** Written problem **
Please transcribe the records word for word, from the line containing "This screenshot has width=474, height=440." down to the end of the records, both ends included.

Dataset excerpt:
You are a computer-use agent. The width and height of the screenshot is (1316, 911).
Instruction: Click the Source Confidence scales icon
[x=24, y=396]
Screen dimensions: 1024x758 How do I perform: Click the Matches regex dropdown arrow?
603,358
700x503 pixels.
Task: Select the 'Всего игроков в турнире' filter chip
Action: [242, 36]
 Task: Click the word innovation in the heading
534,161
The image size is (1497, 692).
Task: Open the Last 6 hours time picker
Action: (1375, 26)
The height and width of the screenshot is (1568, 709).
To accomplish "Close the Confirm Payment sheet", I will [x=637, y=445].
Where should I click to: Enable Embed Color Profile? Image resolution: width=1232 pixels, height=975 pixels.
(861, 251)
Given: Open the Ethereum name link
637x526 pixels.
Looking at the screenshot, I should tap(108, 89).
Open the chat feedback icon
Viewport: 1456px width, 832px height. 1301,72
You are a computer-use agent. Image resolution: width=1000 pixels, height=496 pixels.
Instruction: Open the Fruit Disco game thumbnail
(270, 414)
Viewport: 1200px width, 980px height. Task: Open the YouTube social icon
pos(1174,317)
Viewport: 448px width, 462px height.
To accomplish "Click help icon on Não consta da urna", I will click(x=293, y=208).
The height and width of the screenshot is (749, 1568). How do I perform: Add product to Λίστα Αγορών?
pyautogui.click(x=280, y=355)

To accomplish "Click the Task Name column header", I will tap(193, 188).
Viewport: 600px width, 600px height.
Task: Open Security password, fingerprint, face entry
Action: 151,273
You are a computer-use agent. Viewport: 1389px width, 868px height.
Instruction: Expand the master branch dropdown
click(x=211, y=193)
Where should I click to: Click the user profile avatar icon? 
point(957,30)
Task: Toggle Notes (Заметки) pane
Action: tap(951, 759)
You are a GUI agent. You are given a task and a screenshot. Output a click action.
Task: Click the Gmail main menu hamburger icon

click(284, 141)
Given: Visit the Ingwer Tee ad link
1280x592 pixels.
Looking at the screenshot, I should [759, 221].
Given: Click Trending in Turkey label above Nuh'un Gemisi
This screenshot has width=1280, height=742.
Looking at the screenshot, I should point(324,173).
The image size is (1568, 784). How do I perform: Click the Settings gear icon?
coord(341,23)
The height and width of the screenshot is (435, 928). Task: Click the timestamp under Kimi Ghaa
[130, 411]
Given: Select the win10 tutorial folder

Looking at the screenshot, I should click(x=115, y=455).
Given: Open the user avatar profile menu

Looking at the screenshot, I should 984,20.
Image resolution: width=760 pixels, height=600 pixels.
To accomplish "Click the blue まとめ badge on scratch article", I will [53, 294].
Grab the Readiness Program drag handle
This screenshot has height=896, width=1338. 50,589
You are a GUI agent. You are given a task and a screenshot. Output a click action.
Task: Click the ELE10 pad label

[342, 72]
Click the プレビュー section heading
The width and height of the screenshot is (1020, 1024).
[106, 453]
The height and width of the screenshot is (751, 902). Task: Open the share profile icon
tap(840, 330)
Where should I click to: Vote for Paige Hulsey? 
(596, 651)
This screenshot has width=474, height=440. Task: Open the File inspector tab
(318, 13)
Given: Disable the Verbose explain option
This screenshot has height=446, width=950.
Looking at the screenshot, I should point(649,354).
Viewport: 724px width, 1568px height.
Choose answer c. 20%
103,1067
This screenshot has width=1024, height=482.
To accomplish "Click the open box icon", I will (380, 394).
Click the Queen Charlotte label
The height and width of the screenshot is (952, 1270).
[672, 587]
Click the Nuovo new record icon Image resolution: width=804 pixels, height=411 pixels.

** Result of this exercise **
This screenshot has width=474, height=440. Task: Open the File inspector tab
(318, 13)
Given: Disable the Verbose explain option
This screenshot has height=446, width=950.
Looking at the screenshot, I should point(649,354).
Viewport: 724px width, 1568px height.
Choose answer c. 20%
103,1067
This screenshot has width=1024, height=482.
To accomplish "Click the open box icon", I will (380, 394).
Click the Queen Charlotte label
The height and width of the screenshot is (952, 1270).
[672, 587]
Click the Nuovo new record icon Image resolution: width=804 pixels, height=411 pixels.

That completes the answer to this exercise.